The province’s health budget will grow by $1.6 billion this year with more funds available to ease hospital overcrowding.
Finance Minister Charles Sousa said he has heard loud and clear from Ontarians that they want more spent on health.
“In the lead-up to this balanced budget, I travelled across Ontario to speak with people to hear what matters most to them. Everywhere I went, Ontarians told me to invest more in our health care, invest more in our hospitals. A balanced budget allows us to make these new investments,” he said in his budget speech.
Program funding for hospitals will be boosted by 3 per cent, or $518 million, to “keep wait times low and maintain access to elective surgeries,” budget documents state.
That is not as much as the cash-strapped sector had sought, but is more than the austerity level of funding it has received in recent years.
Hospitals will also receive additional capital funding to the tune of $20 billion over 10 years. This will be used to build new hospitals in Niagara, Windsor and the Weeneebayko area on the James Bay Coast.
The capital funding will also help cover the cost of redevelopment projects at Trillium Health Partners and Hamilton Health Sciences.
NDP Leader Andrea Horwath, whose party has been going to bat for hospitals in Question Period, said the budget is a disappointment for the sector.
“It will barely keep up with the rate of inflation. It falls more than $300 million short of what hospitals say they need,” she told a news conference, adding that the budget allotment does not undo the damage caused from firing nurses, cancelling surgeries and crowding ERs.
The total health budget is increasing to $53.8 billion in 2017-18, 3 per cent more than last year.
The government used the budget to announce that it will publicly fund the abortion pill, Mifegymiso. A woman can get a prescription for the drug from her family doctor and then have it filled at a pharmacy by showing her OHIP card. The province has not yet determined the overall cost of making the drug available.
Asked during a news conference if the abortion pill was included to bait the far right, Sousa responded: “We are trying to provide women with choice, with a safe choice.”
There was much focus in the budget on reducing wait times. The province plans to invest an additional $245 million over three years in “enhanced referral pathways” for treatment of back pain and other bone and joint conditions.
An extra $890 million will be spent over three years for faster access to procedures such as foot, knee, hip and cataract surgeries.
An $85 million investment over three years is aimed at reducing wait times for home care and long-term care.
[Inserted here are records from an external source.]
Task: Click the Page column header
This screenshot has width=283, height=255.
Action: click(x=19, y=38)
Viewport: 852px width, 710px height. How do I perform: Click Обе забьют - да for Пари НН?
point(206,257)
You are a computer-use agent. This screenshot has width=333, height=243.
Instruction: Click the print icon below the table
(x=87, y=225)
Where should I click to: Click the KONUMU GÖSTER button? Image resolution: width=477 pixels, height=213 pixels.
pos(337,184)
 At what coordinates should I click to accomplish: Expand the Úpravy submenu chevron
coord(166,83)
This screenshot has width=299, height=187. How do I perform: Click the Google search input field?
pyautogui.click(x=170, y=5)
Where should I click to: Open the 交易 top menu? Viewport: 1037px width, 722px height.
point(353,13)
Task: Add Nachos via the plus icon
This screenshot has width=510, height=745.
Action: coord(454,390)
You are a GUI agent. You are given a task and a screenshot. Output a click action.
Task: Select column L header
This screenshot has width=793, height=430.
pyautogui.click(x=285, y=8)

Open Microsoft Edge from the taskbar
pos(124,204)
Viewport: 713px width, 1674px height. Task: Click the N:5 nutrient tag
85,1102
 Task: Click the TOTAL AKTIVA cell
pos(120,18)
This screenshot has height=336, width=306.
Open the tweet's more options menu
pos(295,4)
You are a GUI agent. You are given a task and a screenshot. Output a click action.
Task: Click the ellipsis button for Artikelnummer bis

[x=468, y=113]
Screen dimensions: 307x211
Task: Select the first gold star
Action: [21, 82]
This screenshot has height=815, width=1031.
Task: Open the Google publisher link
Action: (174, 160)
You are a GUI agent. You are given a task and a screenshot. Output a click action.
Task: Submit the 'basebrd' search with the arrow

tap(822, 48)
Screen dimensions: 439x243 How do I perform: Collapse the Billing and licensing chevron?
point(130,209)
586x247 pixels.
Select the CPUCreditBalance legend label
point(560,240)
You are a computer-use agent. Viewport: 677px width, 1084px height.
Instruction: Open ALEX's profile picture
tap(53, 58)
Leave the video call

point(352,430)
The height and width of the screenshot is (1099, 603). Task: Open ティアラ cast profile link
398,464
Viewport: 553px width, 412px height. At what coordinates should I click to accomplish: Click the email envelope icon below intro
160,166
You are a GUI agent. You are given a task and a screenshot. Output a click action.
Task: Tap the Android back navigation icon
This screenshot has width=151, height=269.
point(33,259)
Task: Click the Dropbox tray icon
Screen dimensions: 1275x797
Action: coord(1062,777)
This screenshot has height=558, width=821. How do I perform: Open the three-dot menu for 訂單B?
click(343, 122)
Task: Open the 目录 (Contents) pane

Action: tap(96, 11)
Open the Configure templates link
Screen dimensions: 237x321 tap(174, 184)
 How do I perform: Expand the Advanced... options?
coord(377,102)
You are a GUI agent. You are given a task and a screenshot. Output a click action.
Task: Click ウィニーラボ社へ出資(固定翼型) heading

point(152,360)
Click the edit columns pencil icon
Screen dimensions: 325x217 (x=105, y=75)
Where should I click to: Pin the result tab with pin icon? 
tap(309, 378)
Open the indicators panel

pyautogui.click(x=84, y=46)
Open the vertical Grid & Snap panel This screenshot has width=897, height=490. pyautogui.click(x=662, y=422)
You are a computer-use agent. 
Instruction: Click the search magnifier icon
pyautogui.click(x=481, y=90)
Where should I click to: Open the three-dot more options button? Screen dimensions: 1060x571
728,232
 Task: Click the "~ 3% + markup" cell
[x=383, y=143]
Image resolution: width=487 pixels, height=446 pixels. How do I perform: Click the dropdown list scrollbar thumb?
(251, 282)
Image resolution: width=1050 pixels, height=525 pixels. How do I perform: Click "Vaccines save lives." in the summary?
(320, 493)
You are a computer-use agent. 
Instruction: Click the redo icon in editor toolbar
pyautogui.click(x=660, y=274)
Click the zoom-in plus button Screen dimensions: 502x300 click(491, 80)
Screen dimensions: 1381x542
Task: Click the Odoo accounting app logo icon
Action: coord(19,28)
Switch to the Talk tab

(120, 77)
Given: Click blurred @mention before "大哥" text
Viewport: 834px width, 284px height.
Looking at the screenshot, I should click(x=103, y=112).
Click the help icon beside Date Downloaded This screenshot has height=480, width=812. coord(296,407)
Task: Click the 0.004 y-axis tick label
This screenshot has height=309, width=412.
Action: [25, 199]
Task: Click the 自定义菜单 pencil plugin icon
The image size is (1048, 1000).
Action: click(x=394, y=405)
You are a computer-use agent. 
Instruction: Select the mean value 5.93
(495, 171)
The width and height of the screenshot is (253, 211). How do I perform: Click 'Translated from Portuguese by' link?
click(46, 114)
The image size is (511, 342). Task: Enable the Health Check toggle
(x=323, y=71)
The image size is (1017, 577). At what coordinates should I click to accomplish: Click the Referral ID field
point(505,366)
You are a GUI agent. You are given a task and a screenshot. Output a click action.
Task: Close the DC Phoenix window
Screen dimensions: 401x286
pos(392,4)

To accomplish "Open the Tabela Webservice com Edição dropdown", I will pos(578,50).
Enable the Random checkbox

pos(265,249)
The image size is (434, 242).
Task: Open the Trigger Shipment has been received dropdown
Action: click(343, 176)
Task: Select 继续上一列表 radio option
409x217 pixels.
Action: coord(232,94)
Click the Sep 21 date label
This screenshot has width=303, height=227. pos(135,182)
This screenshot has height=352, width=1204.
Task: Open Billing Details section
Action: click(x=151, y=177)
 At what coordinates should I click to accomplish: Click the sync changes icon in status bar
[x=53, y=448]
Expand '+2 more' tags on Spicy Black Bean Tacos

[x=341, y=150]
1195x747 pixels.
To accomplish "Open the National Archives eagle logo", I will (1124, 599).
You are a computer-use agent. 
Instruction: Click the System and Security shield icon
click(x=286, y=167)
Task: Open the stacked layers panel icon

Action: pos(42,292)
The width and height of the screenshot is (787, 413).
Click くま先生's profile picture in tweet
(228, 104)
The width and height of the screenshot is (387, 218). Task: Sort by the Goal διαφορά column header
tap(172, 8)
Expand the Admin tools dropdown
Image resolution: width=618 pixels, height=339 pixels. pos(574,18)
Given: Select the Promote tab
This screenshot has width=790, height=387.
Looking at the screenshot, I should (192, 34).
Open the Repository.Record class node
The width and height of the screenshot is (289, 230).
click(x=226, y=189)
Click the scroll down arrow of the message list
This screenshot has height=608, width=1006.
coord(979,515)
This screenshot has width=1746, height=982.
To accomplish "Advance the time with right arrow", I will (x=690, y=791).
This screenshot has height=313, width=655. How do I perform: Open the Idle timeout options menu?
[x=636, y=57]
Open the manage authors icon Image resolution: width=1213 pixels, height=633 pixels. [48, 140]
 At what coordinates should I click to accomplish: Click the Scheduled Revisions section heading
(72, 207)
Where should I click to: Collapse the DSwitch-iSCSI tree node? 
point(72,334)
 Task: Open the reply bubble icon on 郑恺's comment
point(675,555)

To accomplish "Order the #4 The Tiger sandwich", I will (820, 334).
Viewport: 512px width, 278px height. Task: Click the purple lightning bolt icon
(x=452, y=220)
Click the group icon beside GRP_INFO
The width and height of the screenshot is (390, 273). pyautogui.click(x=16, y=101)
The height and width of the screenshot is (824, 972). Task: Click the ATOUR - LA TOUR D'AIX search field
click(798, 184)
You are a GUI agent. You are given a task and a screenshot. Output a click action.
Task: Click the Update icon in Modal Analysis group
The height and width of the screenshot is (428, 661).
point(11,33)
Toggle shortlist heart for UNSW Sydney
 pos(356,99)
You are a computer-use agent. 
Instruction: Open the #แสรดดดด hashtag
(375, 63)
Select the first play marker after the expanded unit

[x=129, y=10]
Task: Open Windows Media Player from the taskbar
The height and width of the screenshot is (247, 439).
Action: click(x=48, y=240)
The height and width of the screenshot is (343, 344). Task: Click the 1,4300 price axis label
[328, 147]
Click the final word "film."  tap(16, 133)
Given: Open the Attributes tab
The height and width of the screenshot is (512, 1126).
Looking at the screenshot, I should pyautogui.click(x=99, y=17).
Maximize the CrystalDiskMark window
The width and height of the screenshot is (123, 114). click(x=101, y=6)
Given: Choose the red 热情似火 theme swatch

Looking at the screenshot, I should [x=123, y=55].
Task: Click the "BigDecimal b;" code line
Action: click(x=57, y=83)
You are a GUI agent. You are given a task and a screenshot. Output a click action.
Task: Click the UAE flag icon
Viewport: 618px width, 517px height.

It will be used to enhance programs such as home nursing, personal support, physiotherapy and respite services.
Other health highlights include:
The budget includes plans to develop chronic pain management programs at 17 hospitals and community clinics.
There are also plans to enhance services for those affected by fetal alcohol spectrum disorder.
The government says it plans to increase health-care investments by $11 billion over the next three years.